> _AIM OF THE TASK_
Go through the records below and show every line with the string "agent".

(Collected data entries)
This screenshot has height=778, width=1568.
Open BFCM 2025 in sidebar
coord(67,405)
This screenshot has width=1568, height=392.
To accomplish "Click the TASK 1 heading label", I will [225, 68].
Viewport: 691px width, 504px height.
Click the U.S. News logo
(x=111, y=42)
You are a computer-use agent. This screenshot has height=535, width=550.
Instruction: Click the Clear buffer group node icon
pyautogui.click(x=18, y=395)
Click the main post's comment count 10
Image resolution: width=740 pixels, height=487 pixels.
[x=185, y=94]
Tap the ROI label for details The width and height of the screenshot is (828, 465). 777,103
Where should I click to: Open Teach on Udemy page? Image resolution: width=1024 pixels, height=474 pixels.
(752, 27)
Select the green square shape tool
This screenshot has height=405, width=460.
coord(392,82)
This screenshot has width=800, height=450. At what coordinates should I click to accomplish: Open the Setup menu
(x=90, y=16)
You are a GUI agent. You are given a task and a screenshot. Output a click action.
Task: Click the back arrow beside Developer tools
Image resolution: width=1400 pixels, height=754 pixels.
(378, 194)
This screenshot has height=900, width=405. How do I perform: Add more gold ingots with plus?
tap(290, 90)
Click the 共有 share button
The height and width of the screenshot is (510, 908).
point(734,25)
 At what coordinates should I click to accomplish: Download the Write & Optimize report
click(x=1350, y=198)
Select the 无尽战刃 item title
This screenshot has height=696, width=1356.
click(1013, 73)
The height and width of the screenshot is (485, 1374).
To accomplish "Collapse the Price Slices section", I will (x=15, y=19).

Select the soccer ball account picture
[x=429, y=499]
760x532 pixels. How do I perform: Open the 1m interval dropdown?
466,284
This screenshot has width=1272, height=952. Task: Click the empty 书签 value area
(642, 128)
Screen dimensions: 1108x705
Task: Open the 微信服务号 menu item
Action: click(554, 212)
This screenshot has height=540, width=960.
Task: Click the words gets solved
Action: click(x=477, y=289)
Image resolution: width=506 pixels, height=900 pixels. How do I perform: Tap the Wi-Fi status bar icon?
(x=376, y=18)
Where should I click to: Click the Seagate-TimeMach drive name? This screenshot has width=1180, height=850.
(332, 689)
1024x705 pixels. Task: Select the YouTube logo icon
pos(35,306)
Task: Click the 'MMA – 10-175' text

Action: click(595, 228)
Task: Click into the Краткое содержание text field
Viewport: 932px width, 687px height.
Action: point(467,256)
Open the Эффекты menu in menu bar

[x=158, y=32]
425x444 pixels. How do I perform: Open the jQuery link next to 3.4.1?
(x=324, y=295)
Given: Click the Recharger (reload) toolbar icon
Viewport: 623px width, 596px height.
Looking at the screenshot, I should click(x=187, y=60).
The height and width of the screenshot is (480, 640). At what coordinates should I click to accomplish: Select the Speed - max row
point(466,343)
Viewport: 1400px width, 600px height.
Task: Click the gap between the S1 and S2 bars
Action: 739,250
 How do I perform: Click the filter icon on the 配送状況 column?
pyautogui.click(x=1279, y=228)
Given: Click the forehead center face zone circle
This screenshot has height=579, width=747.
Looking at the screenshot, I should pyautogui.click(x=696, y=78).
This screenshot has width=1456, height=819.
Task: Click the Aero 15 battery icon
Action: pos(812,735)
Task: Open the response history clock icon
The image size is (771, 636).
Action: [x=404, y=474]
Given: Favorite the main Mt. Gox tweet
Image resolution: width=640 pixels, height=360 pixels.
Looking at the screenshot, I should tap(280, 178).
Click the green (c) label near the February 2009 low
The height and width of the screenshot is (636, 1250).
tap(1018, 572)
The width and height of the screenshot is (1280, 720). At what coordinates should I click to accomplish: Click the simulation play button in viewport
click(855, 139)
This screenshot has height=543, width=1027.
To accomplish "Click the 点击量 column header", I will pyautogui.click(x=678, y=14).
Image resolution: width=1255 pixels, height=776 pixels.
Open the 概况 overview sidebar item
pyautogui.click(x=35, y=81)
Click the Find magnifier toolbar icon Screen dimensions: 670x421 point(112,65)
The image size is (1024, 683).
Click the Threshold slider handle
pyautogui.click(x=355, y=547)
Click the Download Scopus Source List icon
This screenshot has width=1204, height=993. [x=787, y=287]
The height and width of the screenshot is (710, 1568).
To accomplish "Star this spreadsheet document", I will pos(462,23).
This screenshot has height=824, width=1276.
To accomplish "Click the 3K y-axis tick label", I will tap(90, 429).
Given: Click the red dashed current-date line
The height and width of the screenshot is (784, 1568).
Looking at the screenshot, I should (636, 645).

> _RESULT OF THIS TASK_
You are a computer-use agent. This screenshot has height=535, width=550.
You are a GUI agent. You are given a task and a screenshot. Output a click action.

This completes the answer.